Maka, konsumen akan mencicil Rp 750 juta dibagi dengan tenor 120 bulan atau sebesar Rp 6,25 juta per bulan. Angka cicilan ini tetap selama 10 tahun, tidak terpengaruh fluktuasi bunga.
Risiko cicilan ke pengembang
Masih ada skema cicilan lainnya, yaitu cicilan ke pengembang langsung tanpa melalui bank. Meminjam uang ke bank apalagi yang berjangka panjang, membutuhkan banyak persyaratan yang harus dipenuhi.
Bank Indonesia telah mengumpulkan data konsumen atau para nasabah. Data itu merekam profil konsumen, apakah pernah menunggak cicilan atau bahkan pernah mengemplang kredit. Semuanya ada dalam catatan Bank Indonesia.

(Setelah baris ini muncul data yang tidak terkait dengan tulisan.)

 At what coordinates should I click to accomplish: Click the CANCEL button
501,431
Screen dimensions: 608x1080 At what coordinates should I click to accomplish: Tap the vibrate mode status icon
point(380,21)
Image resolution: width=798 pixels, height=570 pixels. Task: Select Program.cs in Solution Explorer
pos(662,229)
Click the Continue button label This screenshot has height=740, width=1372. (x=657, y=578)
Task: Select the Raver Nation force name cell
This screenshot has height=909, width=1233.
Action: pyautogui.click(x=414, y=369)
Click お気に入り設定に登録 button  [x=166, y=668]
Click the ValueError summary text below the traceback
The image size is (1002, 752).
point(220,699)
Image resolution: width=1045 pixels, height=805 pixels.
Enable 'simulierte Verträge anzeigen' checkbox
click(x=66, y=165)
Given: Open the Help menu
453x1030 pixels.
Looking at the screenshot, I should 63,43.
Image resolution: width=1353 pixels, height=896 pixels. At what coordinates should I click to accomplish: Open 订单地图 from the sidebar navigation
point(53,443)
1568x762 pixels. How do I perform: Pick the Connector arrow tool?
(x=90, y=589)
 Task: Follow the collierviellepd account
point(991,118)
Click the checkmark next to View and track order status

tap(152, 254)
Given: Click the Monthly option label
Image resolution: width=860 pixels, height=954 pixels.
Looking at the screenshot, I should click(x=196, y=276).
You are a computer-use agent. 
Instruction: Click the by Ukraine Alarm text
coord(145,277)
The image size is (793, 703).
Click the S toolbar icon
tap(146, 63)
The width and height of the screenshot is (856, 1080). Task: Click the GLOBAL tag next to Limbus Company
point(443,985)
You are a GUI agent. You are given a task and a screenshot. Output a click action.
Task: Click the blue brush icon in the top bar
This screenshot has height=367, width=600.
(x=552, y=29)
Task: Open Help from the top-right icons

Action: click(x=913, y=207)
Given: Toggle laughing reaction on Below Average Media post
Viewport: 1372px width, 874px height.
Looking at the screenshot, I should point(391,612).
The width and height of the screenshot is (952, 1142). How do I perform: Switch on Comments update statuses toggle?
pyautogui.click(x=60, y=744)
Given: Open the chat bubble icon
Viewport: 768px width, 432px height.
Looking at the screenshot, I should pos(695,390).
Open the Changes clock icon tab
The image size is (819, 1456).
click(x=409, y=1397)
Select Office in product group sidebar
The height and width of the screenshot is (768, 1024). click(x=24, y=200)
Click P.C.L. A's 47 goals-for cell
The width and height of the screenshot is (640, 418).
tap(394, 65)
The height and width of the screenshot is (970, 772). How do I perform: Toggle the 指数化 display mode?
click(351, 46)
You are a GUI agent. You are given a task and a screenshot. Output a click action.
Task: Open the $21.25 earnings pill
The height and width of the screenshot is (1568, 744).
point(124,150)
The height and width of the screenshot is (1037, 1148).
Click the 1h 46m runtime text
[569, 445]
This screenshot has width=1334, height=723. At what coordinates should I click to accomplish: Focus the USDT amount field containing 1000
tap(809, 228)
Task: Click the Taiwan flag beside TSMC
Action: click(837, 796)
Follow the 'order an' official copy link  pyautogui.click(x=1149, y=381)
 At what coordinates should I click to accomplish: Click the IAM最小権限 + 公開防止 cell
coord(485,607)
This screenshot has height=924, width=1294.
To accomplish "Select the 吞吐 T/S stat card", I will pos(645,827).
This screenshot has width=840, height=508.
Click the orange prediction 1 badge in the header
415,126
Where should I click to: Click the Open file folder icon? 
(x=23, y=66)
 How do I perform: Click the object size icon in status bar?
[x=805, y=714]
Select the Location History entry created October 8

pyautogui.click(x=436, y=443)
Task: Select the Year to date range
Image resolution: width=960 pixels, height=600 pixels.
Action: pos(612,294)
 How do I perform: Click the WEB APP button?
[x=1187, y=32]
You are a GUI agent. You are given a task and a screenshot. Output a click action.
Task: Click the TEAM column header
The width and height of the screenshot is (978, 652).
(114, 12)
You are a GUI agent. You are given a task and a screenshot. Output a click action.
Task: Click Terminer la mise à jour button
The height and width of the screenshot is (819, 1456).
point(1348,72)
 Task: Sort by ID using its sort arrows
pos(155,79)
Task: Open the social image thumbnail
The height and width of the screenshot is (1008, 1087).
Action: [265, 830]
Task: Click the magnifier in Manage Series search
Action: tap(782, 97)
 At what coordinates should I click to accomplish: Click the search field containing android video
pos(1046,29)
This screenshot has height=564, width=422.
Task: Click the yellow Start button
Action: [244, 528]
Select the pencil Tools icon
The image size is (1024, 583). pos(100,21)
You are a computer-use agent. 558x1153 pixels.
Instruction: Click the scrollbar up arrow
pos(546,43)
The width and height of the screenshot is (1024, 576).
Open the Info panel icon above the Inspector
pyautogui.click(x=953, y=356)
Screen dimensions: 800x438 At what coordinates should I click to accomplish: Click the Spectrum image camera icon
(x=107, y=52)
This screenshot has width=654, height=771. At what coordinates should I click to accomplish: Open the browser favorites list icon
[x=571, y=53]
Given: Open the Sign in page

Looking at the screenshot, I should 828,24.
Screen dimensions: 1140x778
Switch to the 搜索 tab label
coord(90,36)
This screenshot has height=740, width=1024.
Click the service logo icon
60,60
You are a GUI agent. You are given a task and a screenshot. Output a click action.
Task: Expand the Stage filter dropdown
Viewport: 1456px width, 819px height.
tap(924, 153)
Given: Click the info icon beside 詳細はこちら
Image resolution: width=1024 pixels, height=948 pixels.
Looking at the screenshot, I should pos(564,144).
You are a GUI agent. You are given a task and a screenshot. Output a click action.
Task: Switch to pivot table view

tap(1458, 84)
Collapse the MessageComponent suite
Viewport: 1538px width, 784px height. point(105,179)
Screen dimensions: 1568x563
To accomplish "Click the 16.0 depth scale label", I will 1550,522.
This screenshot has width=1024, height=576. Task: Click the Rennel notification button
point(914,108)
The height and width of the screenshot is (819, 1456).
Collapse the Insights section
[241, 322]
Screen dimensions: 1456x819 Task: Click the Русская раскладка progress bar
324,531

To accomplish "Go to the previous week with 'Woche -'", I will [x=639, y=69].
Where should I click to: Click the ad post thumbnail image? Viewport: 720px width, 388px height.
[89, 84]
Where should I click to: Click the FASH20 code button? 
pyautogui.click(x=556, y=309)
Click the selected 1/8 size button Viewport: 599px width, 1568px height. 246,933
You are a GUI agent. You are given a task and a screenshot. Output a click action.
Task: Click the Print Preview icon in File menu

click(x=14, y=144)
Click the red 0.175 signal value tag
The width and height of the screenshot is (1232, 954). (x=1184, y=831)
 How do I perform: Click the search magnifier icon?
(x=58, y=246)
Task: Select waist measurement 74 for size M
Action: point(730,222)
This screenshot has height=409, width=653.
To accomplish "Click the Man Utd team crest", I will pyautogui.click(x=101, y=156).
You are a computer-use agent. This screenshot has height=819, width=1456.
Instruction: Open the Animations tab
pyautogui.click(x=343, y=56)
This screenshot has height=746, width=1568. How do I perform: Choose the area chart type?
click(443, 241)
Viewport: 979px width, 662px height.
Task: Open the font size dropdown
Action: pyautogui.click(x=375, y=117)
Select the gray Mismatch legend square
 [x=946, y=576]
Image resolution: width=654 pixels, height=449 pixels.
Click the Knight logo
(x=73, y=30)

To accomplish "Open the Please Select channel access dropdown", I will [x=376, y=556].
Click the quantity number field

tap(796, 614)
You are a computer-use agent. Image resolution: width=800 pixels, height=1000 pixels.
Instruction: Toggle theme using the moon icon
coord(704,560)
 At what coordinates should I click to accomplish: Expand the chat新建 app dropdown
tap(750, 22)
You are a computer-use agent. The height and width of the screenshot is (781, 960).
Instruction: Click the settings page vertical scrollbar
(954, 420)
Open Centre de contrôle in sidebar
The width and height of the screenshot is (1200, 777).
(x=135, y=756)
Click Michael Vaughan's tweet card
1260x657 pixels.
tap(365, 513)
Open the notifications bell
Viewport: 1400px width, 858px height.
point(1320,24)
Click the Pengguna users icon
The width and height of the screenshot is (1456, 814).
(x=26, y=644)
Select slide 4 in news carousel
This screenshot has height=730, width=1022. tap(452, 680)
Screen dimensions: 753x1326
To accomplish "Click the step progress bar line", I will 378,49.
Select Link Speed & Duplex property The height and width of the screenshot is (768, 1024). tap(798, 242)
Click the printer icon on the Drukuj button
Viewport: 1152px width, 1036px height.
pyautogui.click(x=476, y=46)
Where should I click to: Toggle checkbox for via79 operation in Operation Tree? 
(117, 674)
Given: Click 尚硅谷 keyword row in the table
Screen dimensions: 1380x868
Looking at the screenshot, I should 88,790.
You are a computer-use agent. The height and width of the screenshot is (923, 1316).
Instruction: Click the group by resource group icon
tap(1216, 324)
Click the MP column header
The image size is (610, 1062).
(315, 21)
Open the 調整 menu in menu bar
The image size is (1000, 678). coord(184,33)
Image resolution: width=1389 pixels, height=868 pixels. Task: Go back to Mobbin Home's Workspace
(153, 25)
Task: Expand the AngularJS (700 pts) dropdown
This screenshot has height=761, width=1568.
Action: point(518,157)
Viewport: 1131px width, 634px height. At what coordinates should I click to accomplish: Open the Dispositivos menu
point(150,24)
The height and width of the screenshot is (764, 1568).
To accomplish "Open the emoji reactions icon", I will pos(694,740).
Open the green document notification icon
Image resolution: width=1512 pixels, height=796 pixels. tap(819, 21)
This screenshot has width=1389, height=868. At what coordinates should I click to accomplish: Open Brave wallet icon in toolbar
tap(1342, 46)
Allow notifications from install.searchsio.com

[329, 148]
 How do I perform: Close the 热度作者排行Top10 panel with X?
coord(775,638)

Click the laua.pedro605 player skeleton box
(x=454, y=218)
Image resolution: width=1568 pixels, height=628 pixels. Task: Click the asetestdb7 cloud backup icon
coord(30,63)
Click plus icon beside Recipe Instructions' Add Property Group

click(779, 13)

Bank yang harus berhati-hati dalam mengucurkan kreditnya, kemudian meneliti calon konsumen berdasarkan data dari Bank Indonesia yang disebut BI Checking.
Gunanya, untuk mengetahui apakah konsumen yang mengajukan kredit rumah dapat dipercaya atau tidak. Jika ada catatan buruk tentang kredit, bank tidak akan mengucurkan kredit kepada konsumen tersebut.
Berutang langsung kepada pengembang, tidak memerlukan proses BI Checking ini. Biasanya, pengembang menawarkan proyek perumahan hanya dengan gambar saja. Pembeli yang tertarik terkadang melupakan reputasi pengembang.
Pilihlah pengembang besar dengan reputasi bagus jika memang ingin mencicil langsung kepada pengembang. Tidak adanya pengawasan dari pihak lain, seperti perbankan, membuat risiko pengembang akan lari sebelum rumah dibangun sangat besar.
Baca juga: Polisi Buru Dua Buron Kasus Mafia Perumahan Syariah
Jika pengembang bekerja sama dengan bank, bank akan mengucurkan kredit secara bertahap sesuai tahapan pembangunan rumah tersebut. Jika tidak dibangun, kredit kepada pengembang akan dihentikan oleh bank.
Belakangan, iming-iming KPR Syariah, bebas riba, bebas BI Checking, dan uang muka nol persen menjadi penarik utama konsumen dalam membeli atau mencicil rumah melalui pengembang langsung.
Padahal, siapa yang bisa menjamin pengembang pasti beritikad baik menyelesaikan pembangunan. Perizinan saja kadang belum diurus tetapi pengembang sudah menawarkan proyek perumahannya.